Wednesday, January 29, 2014

2014, the Age of flying bankers: Former Intel intern commited suicide


The bank worker who died after falling from the roof of JP Morgan's European headquarters in Canary Wharf this morning has been named as Gabriel Magee, a senior IT programmer.
Mr Magee had been finishing his computing degree at the University of New Mexico while interning at Intel, where he stayed for two years before heading to Wall Street at Morgan.
"The 9th floor roof of JP Morgan is visible from my office window," tweeted Hetal V Patel. "For a long time the body was left cordoned and unattended. Weird. #Wharf."
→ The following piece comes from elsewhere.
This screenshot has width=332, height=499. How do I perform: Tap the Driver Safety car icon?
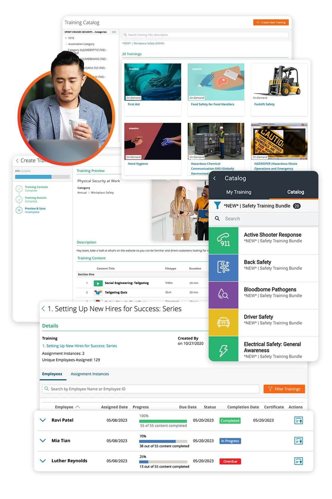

The JP Morgan building has been the headquarters of the bank's Europe, Middle East and Africa operation since July 2012. It was previously occupied by Lehman Brothers, whose staff left with their belongings in cardboard boxes after the investment bank filed for bankruptcy on September 15, 2008.
A Bank of America exchange manager jumped in front of a train and another man jumped from a seventh-floor restaurant, both in 2012. A German-born intern at Bank of America died of epilepsy last year in London. On Tuesday, when asked about the death of William Broeksmit, a former senior manager at Deutsche Bank, London police said a 58-year-old man had been found hanging at a house in South Kensington on Sunday afternoon.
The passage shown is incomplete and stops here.